Любопытство, шевельнувшееся было в душе Дивейна во время неожиданной паузы, испарилось. Странное выражение лица профессора ушло так же быстро, как и пришло. Хотя он до сих пор был бледен, бледность эта утратила пугающую мертвенность.
Дивейн снова переключил внимание на книгу. Надо быстренько просмотреть поэму, понять, что там автор имел в виду. Глянул на заглавие, перевел взгляд на эпиграмму, нет, эпиграф, или как он там называется.
Остановился. Что за черт? «Nam Sibyllam quidem…»[111] — что это такое? Что бы там ни было, это не по-английски. А посередине какие-то диковинные закорючки, которых в нормальном алфавите не увидишь. Он глянул на сноски внизу страницы и узнал, что первая часть написана по-латыни, а вторая — по-гречески. Затем прочел посвящение: «Эзре Паунду, il miglior fabbro»[112]. Сноска объяснила, что это уже по-итальянски.
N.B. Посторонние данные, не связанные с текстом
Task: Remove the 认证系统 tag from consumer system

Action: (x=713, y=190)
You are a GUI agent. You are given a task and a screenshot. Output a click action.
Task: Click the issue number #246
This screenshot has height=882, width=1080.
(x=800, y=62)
Латынь, греческий, итальянский. А сама поэма даже и не началась. Что же дальше? Иероглифы?
Кошмар какой!
Он просмотрел первую страницу, затем вторую. Тарабарщина. «Я покажу тебе страх в пригоршне праха»[113]. Что это должно означать? Глаза обратились к следующей строке: «Frisch weht der Wind…»[114]
Дивейн захлопнул книгу, ощутив тошноту. Довольно. Тридцать строк поэмы, и уже пять проклятых языков. Завтра первым делом он пойдет в деканат и откажется от этой дичи.
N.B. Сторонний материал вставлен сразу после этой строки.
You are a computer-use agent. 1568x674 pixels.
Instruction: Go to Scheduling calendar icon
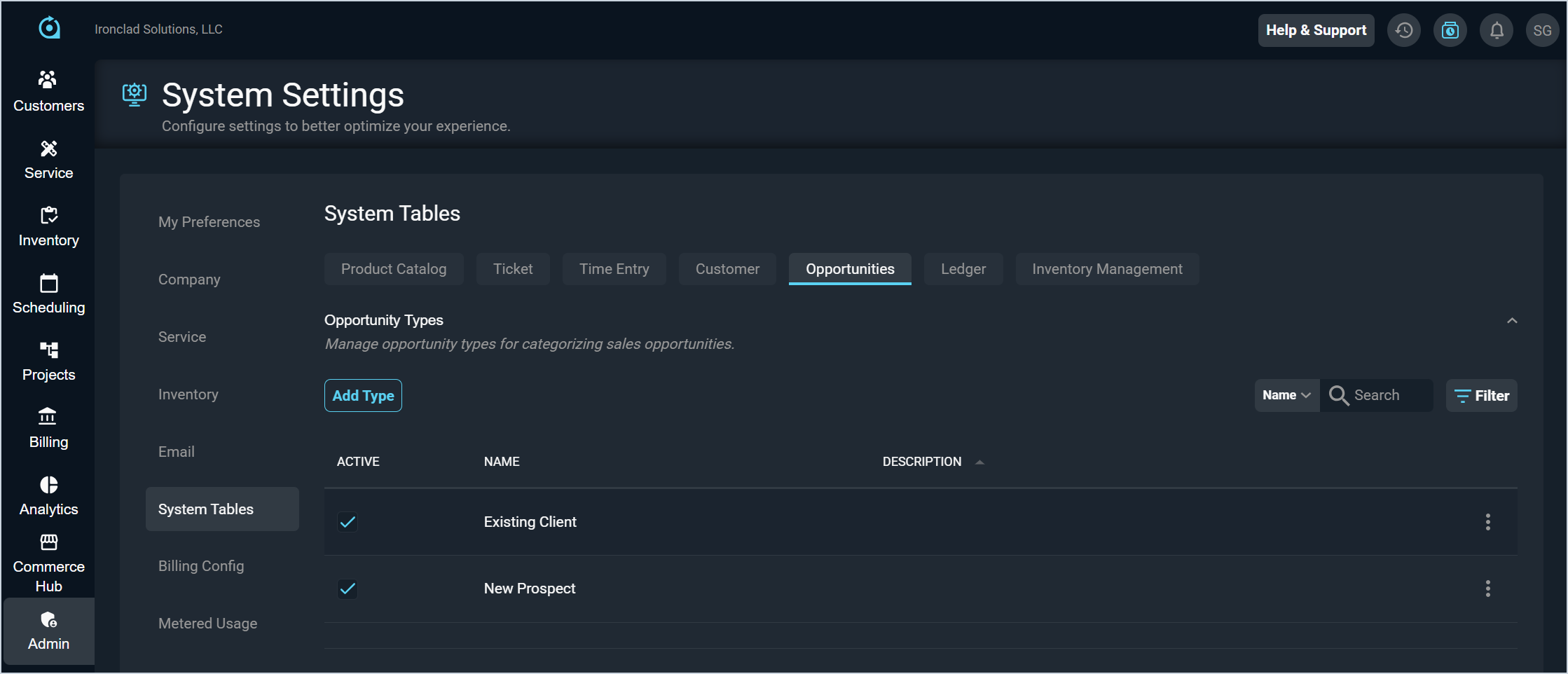(x=48, y=284)
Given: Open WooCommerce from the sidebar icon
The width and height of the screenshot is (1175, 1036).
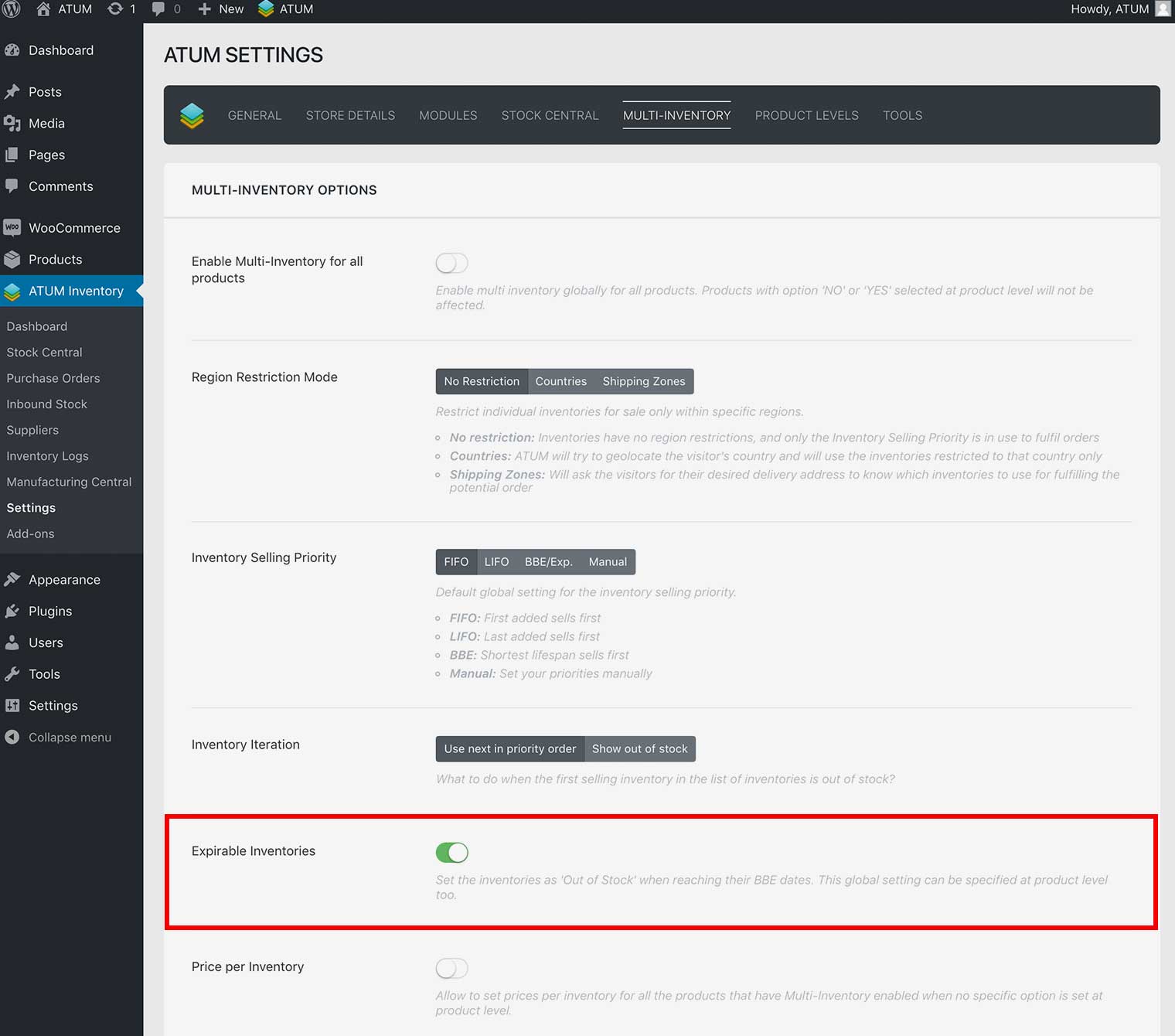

Откинулся на спинку стула. В голове стучало. Приняв решение, думал только о том, как ему высидеть сорок минут и не полезть на стену. Будь у него место в конце зала, выскользнул бы незаметно…
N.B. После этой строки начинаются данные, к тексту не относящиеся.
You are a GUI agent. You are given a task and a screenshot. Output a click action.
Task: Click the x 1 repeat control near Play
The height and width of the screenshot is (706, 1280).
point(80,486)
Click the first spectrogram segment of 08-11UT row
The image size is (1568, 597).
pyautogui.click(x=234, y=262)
За кафедрой бубнил профессор.
— После того, что было сказано, позвольте перейти к рассмотрению…
Неожиданно Гамильтон снова остановился.
— Прошу прощения.
Лицо его снова помертвело. Он выглядел… каким? Смущенным? Взволнованным? Нет, он казался страшно напуганным.
Дивейн подался вперед: в нем пробудился интерес.
Профессор потянулся за платком. Вытащил из кармана, уронил, поднял и попытался донести до лба. Начал озираться по сторонам, взмахивал платком, словно отгонял от себя муху. Затем рука его отыскала собственное лицо, стала легонько к нему прикасаться. Казалось, он ослеп. Дрожащие пальцы ощупали губы, глаза, нос, волосы и снова замолотили по воздуху.
Лекционный зал затих. Ассистент, сидевший на подиуме, отложил ручку. Лицо его выразило озабоченность. Что происходит? — недоумевал Дивейн. Сердечный приступ?
Профессор сделал неуверенный шажок и ударился о кафедру. Теперь и другая его рука взлетела к лицу, ощупала его, на этот раз крепко, натянула кожу, оттопырила нижнюю губу, несколько раз похлопала по голове.
Затем Гамильтон неожиданно остановился и оглядел аудиторию.
— С моим лицом что-то не так?
Мертвая тишина.
Медленно, очень медленно доктор Гамильтон расслабился. Прерывисто вздохнул — один, другой раз, и постепенно черты лица его приняли прежнее, спокойное выражение. Откашлялся.
— Итак, как я говорил…
Дивейн увидел, что пальцы профессорской руки снова пришли в движение — задрожали, судорожно задергались. Рука вернулась к лицу, пальцы мяли, щипали кожу.
Жуткое зрелище.
— Я… — начал было профессор, но рука не давала ему говорить.
Рот открывался и закрывался. Слов не было, раздавался лишь хрип. Еще один шаркающий шаг, и профессор, словно робот, снова ударился о кафедру.
— Что это такое? — спросил он надтреснутым голосом.
Господи! Он стал щипать свою кожу, веки при этом жутко растянулись. Теперь уже обе руки нещадно скребли лицо. Появилась длинная неровная царапина. На щеке выступила кровь.